Au XIXe siècle la guitare a été mise un peu à l’écart parce que c’était le siècle de la grande musique symphonique. Par contre, au XXe siècle, la guitare est devenue peut-être l’instrument le plus utilisé de tous. N’est-ce pas une profanation, à votre avis ?
«La guitare est un instrument joué à la fois à la cour et dans la rue, au théâtre, à l’opéra. Un instrument du ‘paraître’ autant qu’un instrument de l’intimité. La guitare a cela de particulier que c’est un instrument universel, ce qui est merveilleux parce que c’est un instrument joué partout dans le monde et qui peut jouer toute les formes de musique, du blues au flamenco, en passant par le jazz, le pop, le rock, la musique de la Renaissance. On joue la musique classique, on joue la musique contemporaine.
Il n’y a pas vraiment d’absence de la guitare au XIXe siècle, mais il y a sans doute une moindre richesse harmonique que pour les autres instruments, le piano par exemple. Au XXe siècle, la guitare devient un instrument à la mode, on peut même dire que c’est aussi grâce son aspect. Il est omniprésent par exemple dans la peinture cubiste.»

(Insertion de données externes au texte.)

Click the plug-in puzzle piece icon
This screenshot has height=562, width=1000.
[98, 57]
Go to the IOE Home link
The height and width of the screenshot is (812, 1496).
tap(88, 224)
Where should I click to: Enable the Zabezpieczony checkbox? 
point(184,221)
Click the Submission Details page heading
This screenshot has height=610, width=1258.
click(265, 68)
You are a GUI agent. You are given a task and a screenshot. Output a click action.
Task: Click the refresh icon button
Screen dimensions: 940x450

Revenons encore à votre répertoire. Je me suis aperçu que vous jouiez beaucoup d’adaptations des compositions créées pour d’autres instruments. Aimez-vous jouer ces adaptations ?

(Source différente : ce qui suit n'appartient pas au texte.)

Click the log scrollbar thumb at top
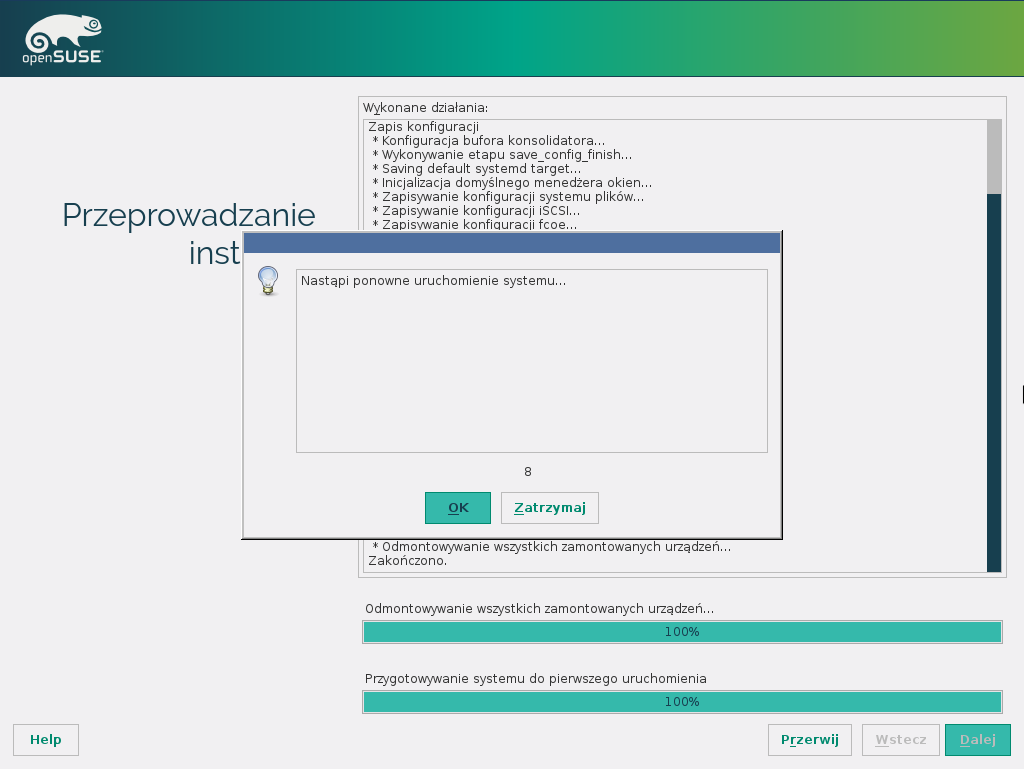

«C’est une tradition dans l’histoire de la guitare depuis Segovia et même avant lui, depuis le tout début du XXe siècle. Comme le répertoire de la guitare n’est pas aussi riche que celui d’autres instruments, les guitaristes ont cherché des œuvres à droite et à gauche, des œuvres écrites pour le piano, le clavecin ou pour le violoncelle. Cela dit, dans mon répertoire il y a peu d’oeuvres écrites pour le piano, à part des oeuvres de Debussy et les pièces de Satie. Les pièces d’Eric Satie, que j’interprète sur la guitare à dix cordes, ne sont absolument pas transcrites. Elles sont ‘détournées’ en fait de l’oeuvre pour piano, je joue l’exacte partition grâce à la guitare à dix cordes.»
Jouez-vous parfois ou avez-vous envie de jouer aussi des compositeurs tchèques ?
«Oui, bien sûr, malheureusement ce sont de grands compositeurs qui sont moins connus en France, et on n’a pas encore cette tradition de les jouer. Bien sûr, quant au répertoire pour orchestre, on connaît tous les compositions tchèques, mais peu d’oeuvres pour piano. Elles sont peu transcrites, alors qu’à mon avis il y a une très grande école de guitaristes tchèques. Depuis trente ans je connais des guitaristes tchèques qui ont gagné des concours internationaux, qui se sont installés en France et qui ont composé, des guitaristes et des musiciens merveilleux. Il y a en Tchéquie un ‘chœur’ de guitares très important.»